## EXERCISE INSTRUCTIONS
Copy every line of the records below that contains the string "width". Case counts.

#### SOURCE MATERIAL

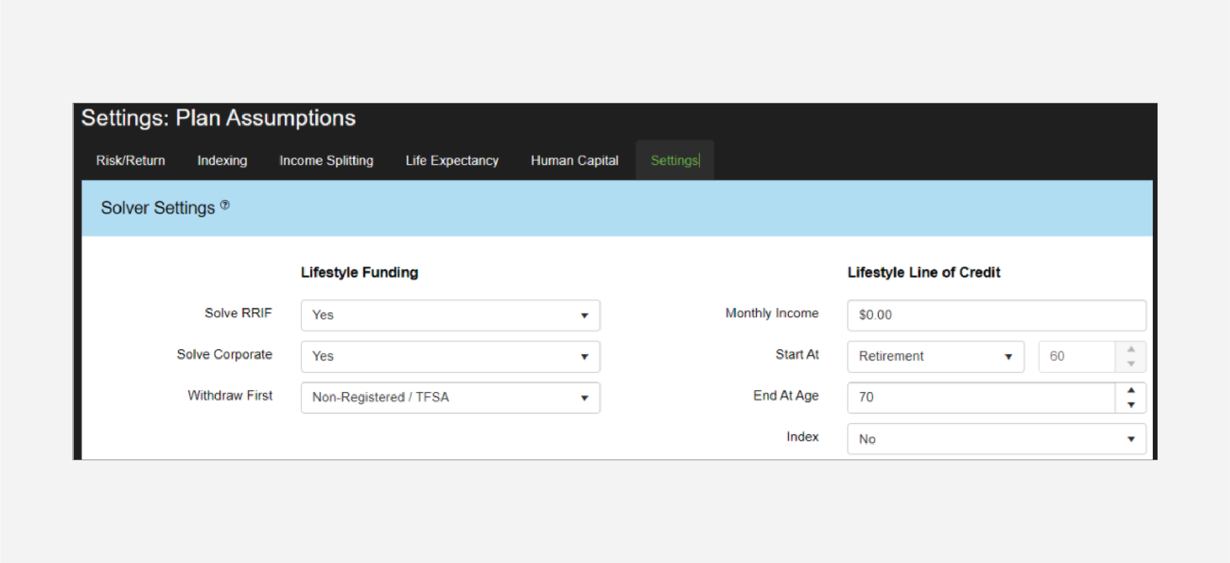Decrease End At Age with down arrow
1230x563 pixels.
(1131, 405)
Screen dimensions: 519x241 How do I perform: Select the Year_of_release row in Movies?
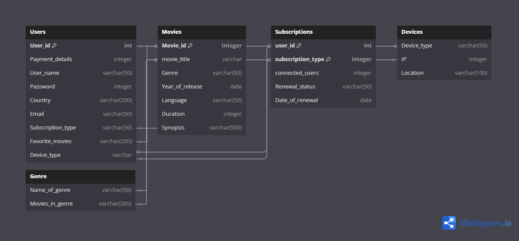[x=202, y=87]

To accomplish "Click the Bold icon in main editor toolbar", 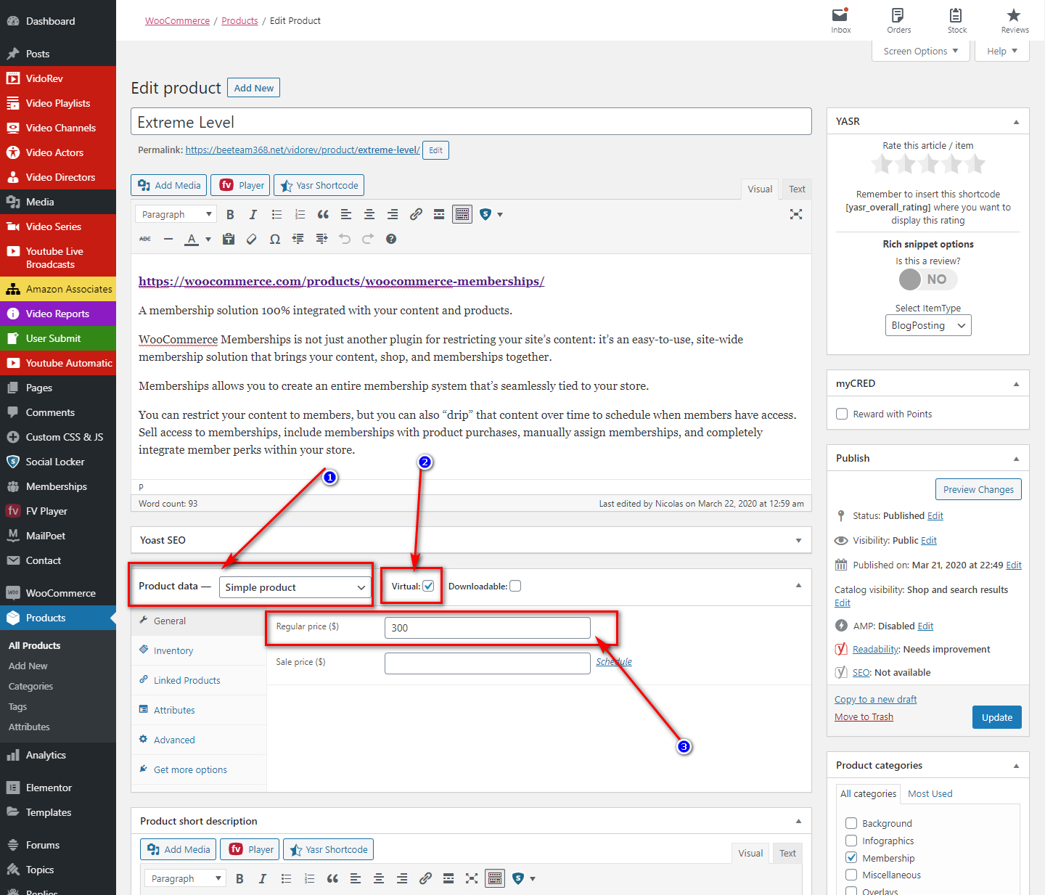I will click(230, 214).
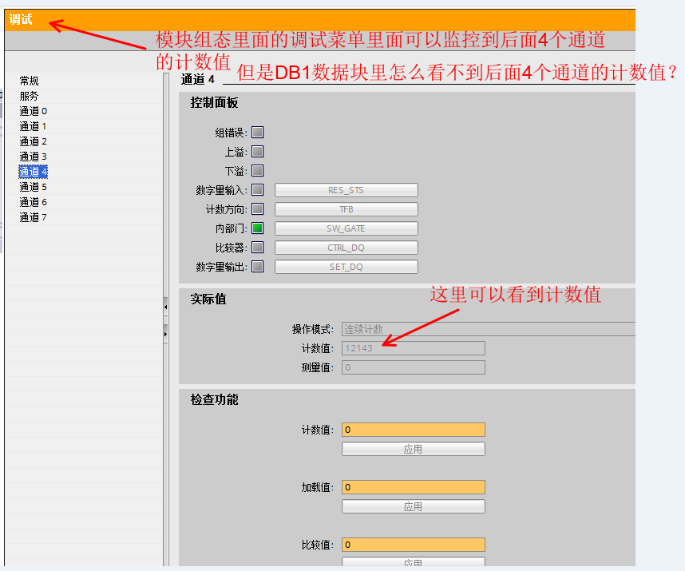Collapse the left panel with the splitter's left arrow
The height and width of the screenshot is (571, 685).
click(165, 307)
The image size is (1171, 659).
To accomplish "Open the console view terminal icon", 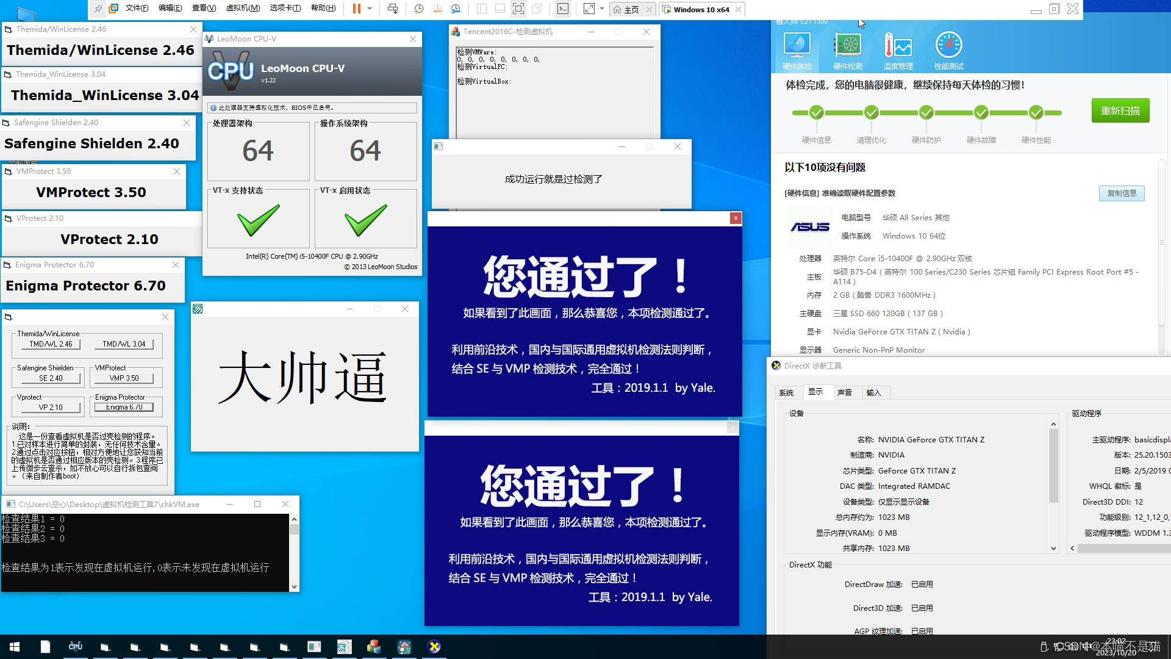I will pos(563,9).
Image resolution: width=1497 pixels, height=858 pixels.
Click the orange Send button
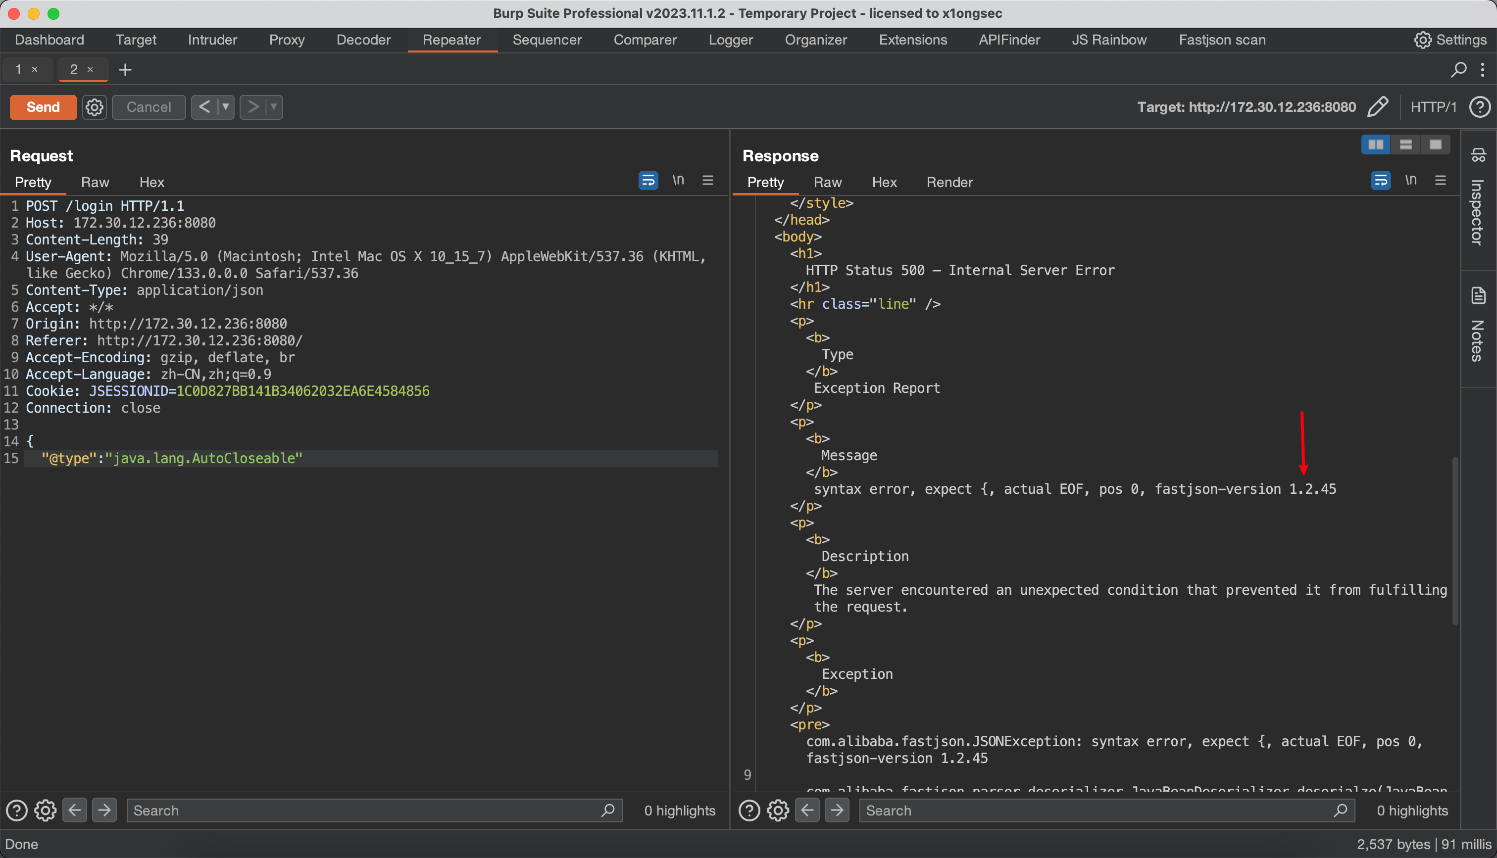pos(43,107)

########

## SOLVED PROBLEM
The height and width of the screenshot is (571, 685).
Image resolution: width=1497 pixels, height=858 pixels.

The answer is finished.